Input data:
-=-=-
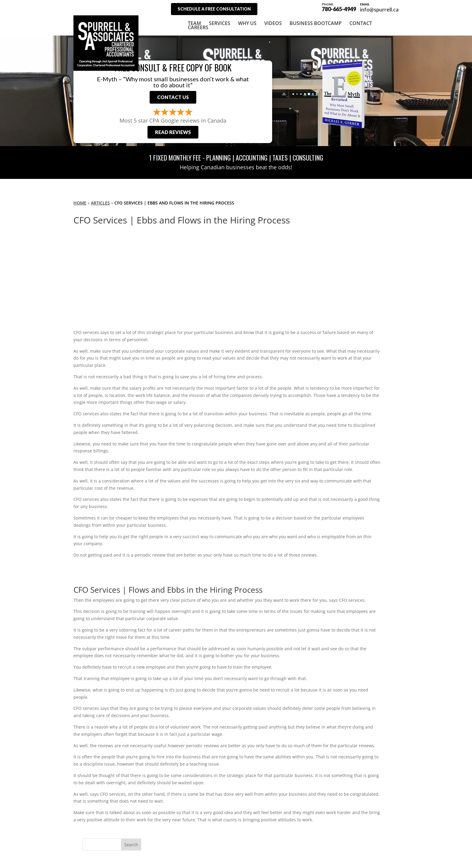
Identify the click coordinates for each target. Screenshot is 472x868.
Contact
-=-=-
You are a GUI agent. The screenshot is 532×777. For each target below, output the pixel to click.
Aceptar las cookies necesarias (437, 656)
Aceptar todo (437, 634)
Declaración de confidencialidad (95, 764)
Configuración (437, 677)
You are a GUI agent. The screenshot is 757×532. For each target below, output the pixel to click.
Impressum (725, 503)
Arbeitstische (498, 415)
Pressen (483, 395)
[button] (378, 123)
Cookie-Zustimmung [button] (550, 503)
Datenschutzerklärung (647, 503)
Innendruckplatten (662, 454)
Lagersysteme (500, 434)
-=-=-
Return every line of the data above that contains the word "Aceptar", copying each one in full.

Complete output:
Aceptar las cookies necesarias (437, 656)
Aceptar todo (437, 634)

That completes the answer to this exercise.